The coast of Maine is a cold, damp place. A Mummy would have rotted faster than fish on the docks.
Not that physical realities were EVER allowed to interfere with plot devices on DS... ![Roll Eyes [hall_rolleyes]](http://www.dsboards.com/SMF/Smileys/classic/hall_rolleyes.gif)
Oh, there are lots of ways around that. Even the 1932 version of the The Mummy was set mostly in London, wasn't it. Hardly the driest of countries
![Smiley [hall2_smiley]](http://www.dsboards.com/SMF/Smileys/classic/hall2_smiley.gif)

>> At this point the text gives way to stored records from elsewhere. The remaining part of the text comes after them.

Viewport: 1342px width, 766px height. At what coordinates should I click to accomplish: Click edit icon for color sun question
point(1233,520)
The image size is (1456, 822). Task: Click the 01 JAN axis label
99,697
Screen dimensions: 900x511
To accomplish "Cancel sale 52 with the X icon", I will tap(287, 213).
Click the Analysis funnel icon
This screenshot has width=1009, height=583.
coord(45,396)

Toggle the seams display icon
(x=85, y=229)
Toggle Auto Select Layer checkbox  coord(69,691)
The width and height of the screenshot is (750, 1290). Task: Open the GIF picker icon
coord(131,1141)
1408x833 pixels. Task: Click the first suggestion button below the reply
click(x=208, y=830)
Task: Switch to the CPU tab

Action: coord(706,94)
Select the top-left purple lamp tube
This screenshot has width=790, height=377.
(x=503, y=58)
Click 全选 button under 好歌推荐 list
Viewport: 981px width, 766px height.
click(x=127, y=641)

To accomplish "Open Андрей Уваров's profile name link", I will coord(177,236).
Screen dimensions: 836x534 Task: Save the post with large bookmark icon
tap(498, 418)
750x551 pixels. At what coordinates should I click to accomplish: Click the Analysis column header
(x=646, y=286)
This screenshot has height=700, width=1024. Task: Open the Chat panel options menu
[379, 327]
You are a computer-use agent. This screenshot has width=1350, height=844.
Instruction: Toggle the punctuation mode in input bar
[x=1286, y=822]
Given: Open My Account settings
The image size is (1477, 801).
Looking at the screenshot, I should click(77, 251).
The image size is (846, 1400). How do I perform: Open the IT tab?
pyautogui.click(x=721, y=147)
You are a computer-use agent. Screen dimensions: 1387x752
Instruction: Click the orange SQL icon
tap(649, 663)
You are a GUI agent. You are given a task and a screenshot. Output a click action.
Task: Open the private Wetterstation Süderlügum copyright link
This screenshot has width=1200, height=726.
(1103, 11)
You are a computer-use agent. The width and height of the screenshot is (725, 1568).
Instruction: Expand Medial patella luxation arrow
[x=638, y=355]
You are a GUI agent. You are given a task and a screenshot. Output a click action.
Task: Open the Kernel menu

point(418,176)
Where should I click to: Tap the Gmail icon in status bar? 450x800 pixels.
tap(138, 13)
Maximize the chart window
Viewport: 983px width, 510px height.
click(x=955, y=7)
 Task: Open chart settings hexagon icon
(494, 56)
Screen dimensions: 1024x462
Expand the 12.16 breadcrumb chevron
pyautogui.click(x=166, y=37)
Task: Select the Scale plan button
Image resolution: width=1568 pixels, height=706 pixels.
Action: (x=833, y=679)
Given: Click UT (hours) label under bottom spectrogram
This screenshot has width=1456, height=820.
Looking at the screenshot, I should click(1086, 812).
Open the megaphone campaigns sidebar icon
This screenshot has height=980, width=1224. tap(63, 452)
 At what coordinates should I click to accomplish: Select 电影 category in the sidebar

I imagine they could have a small exhibit visiting the Collinsport Museum or a few artifacts (including a mummy) on loan from a larger museum for display at the local library or something, then have a middle eastern sorcerer come to town looking for the mummy and brings it to life with a spell from an ancient Egyptian scroll. The living mummy turns on its resurrector killing him, performs additional spells to make itself completely human and takes the identity of the dead sorcerer. He decides to settle in Collinsport while he makes his plans. He has a servant, the dead Sorcerer whom the Mummy brought back to life to serve him. However, the spell that made him human is only temporary you see, he must do something else, sacrifice a virgin to Anubis and/or find a ancient Egyptian relic that has magic properties to bind the spell permanently. I do think it would be too much to try to redo the Maggie/Josette story, but maybe instead he falls in love with the woman fated or foretold that he must sacrifice to make himself permanantly human. So he puts off the big spell as long as he can, killing others to prolong he temporary human existance. If he goes too long without sacrificing someone he begins to revert to his true age and appearence. In the end, he must choose his life or the life of his true love and he ends up choosing his own life, but the woman he loves is saved and the mummy reverts to being a mummy again, and the servent/sorcerer/zombie keels over dead......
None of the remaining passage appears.